Culver has publicly called on the Racing and Gaming Commission to grant four new casino licenses. The state Division of Criminal Investigation has been reviewing three Culver campaign contributions which came from employees of Peninsula Gaming. That’s the company seeking a license for a new Fort Dodge casino.
Donn Stanley, a former deputy in the attorney general’s office, has just left to take over Culver’s reelection effort. Attorney General Tom Miller says he believes there’s no “actual” conflict of interest in having his office involved in the investigation of those campaign contributions, but Miller says there is an “appearance of a conflict of interest.” That’s why Miller’s recommending the state Executive Council hire a special prosecutor to work on the case.
Governor Culver has issued a written statement, saying “every candidate for public office expects that contributions to their campaigns will be lawfully made.” Culver said he has no reason to believe anyone in his office or on his campaign staff “is a target in the investigation.”
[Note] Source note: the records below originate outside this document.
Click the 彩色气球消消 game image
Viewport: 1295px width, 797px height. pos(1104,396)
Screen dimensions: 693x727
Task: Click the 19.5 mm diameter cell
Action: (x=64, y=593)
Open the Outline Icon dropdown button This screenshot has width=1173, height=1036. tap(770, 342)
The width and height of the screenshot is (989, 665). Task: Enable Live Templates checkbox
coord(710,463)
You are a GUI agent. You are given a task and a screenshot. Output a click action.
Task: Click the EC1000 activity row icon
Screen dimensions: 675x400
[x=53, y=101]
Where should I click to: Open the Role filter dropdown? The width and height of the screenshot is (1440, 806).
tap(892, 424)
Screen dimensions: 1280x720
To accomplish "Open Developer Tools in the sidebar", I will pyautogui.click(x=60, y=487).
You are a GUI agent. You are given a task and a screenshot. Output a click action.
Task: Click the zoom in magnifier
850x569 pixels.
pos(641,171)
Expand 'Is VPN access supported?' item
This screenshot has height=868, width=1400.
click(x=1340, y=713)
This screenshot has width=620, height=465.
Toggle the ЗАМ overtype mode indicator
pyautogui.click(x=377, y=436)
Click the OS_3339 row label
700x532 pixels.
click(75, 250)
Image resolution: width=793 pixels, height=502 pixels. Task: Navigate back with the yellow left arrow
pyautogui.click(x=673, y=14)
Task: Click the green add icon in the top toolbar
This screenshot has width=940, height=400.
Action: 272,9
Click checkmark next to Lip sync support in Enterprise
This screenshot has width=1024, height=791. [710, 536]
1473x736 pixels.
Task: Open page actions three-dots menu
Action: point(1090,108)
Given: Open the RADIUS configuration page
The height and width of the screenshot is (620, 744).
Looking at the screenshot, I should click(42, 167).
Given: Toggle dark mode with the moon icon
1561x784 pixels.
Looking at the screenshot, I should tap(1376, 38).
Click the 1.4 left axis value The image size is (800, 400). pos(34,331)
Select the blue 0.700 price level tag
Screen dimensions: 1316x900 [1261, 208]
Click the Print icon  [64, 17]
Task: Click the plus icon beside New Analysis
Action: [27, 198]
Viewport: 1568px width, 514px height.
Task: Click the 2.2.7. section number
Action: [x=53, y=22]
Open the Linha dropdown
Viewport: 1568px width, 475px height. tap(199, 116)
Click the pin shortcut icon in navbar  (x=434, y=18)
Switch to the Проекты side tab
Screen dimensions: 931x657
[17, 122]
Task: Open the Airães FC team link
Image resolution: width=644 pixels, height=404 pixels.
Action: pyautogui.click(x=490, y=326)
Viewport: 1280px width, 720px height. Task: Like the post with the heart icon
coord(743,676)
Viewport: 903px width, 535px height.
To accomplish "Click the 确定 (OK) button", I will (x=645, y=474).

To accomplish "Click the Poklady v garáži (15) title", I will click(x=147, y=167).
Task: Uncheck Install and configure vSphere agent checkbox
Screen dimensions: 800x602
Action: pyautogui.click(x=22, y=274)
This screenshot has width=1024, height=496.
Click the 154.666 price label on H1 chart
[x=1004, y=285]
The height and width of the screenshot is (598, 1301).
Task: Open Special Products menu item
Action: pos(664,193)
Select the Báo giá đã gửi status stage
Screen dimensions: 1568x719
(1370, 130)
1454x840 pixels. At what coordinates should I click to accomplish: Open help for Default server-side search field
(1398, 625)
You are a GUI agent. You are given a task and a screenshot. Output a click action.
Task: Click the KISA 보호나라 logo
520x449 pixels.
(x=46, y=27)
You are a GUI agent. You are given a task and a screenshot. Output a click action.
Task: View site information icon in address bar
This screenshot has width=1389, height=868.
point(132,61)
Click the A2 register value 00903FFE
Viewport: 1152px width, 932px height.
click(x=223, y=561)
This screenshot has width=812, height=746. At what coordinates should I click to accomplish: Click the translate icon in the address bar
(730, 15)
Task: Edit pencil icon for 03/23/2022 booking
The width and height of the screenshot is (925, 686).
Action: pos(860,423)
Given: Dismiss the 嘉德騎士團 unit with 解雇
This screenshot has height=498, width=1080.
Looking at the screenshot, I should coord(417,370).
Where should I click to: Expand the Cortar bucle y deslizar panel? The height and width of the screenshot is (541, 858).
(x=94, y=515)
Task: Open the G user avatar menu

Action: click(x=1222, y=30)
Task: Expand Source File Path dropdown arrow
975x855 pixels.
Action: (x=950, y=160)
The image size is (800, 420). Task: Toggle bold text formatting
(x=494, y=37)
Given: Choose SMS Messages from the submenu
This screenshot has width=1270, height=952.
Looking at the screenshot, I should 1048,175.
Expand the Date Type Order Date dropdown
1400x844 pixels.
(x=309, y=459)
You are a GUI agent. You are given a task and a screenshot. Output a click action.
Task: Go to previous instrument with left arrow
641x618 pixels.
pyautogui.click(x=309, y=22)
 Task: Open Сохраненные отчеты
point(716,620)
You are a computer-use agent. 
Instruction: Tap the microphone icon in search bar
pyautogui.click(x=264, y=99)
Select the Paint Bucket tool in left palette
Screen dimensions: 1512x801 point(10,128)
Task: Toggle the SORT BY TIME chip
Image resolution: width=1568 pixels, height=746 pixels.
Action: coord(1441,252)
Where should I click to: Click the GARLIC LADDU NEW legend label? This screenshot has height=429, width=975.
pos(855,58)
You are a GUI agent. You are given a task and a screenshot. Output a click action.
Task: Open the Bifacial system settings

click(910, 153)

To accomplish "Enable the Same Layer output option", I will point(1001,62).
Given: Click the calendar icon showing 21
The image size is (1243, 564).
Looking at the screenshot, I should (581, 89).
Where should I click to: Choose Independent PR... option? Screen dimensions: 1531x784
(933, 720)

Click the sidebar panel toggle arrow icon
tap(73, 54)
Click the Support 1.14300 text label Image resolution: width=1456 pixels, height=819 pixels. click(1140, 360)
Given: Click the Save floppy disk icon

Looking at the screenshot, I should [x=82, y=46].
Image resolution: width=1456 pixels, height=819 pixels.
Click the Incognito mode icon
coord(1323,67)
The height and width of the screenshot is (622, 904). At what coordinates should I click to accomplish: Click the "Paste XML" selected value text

The attorney general is recommending that Des Moines attorney Larry Scalise be hired as the special prosecutor. Scalise served as chairman of the state Racing and Gaming Commission in the 1980s, during the first five years of Republican Governor Terry Branstad’s administration. Scalise has served as a special prosecutor for the federal government. Scalise was also chairman of the Iowa Campaign Finance Disclosure Commission in the 1970s — during Republican Governor Robert Ray’s administration.